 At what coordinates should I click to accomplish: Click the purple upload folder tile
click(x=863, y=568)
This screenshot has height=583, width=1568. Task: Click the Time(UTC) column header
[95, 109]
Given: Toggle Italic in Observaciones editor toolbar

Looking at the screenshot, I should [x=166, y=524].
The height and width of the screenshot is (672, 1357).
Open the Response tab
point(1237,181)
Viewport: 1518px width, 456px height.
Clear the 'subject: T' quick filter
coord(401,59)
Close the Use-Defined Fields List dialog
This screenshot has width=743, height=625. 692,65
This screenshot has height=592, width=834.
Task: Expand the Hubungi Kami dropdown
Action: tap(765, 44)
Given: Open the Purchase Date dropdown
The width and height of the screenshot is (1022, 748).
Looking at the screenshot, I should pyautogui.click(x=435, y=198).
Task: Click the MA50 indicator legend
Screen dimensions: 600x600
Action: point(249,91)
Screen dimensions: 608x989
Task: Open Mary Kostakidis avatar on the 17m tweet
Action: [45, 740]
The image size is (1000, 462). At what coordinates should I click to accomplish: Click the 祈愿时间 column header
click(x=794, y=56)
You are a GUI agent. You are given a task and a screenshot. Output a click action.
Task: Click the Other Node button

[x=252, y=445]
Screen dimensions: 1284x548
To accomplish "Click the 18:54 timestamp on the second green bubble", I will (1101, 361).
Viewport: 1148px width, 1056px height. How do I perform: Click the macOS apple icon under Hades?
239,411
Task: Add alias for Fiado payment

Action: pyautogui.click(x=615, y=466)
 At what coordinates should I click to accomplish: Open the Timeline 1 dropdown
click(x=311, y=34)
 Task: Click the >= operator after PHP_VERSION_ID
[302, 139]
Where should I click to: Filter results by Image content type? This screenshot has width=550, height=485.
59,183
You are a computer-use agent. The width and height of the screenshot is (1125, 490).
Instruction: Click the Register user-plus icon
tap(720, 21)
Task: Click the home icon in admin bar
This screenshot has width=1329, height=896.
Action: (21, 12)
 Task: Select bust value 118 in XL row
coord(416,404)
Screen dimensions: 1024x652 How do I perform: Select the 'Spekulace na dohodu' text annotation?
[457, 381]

* WHAT THIS TASK INVOLVES: Word for word, set down every line of the material above.

* TASK OUTPUT:
 At what coordinates should I click to accomplish: Click the purple upload folder tile
click(x=863, y=568)
This screenshot has height=583, width=1568. Task: Click the Time(UTC) column header
[95, 109]
Given: Toggle Italic in Observaciones editor toolbar

Looking at the screenshot, I should [x=166, y=524].
The height and width of the screenshot is (672, 1357).
Open the Response tab
point(1237,181)
Viewport: 1518px width, 456px height.
Clear the 'subject: T' quick filter
coord(401,59)
Close the Use-Defined Fields List dialog
This screenshot has width=743, height=625. 692,65
This screenshot has height=592, width=834.
Task: Expand the Hubungi Kami dropdown
Action: tap(765, 44)
Given: Open the Purchase Date dropdown
The width and height of the screenshot is (1022, 748).
Looking at the screenshot, I should pyautogui.click(x=435, y=198).
Task: Click the MA50 indicator legend
Screen dimensions: 600x600
Action: point(249,91)
Screen dimensions: 608x989
Task: Open Mary Kostakidis avatar on the 17m tweet
Action: [45, 740]
The image size is (1000, 462). At what coordinates should I click to accomplish: Click the 祈愿时间 column header
click(x=794, y=56)
You are a GUI agent. You are given a task and a screenshot. Output a click action.
Task: Click the Other Node button

[x=252, y=445]
Screen dimensions: 1284x548
To accomplish "Click the 18:54 timestamp on the second green bubble", I will (1101, 361).
Viewport: 1148px width, 1056px height. How do I perform: Click the macOS apple icon under Hades?
239,411
Task: Add alias for Fiado payment

Action: pyautogui.click(x=615, y=466)
 At what coordinates should I click to accomplish: Open the Timeline 1 dropdown
click(x=311, y=34)
 Task: Click the >= operator after PHP_VERSION_ID
[302, 139]
Where should I click to: Filter results by Image content type? This screenshot has width=550, height=485.
59,183
You are a computer-use agent. The width and height of the screenshot is (1125, 490).
Instruction: Click the Register user-plus icon
tap(720, 21)
Task: Click the home icon in admin bar
This screenshot has width=1329, height=896.
Action: (21, 12)
 Task: Select bust value 118 in XL row
coord(416,404)
Screen dimensions: 1024x652 How do I perform: Select the 'Spekulace na dohodu' text annotation?
[457, 381]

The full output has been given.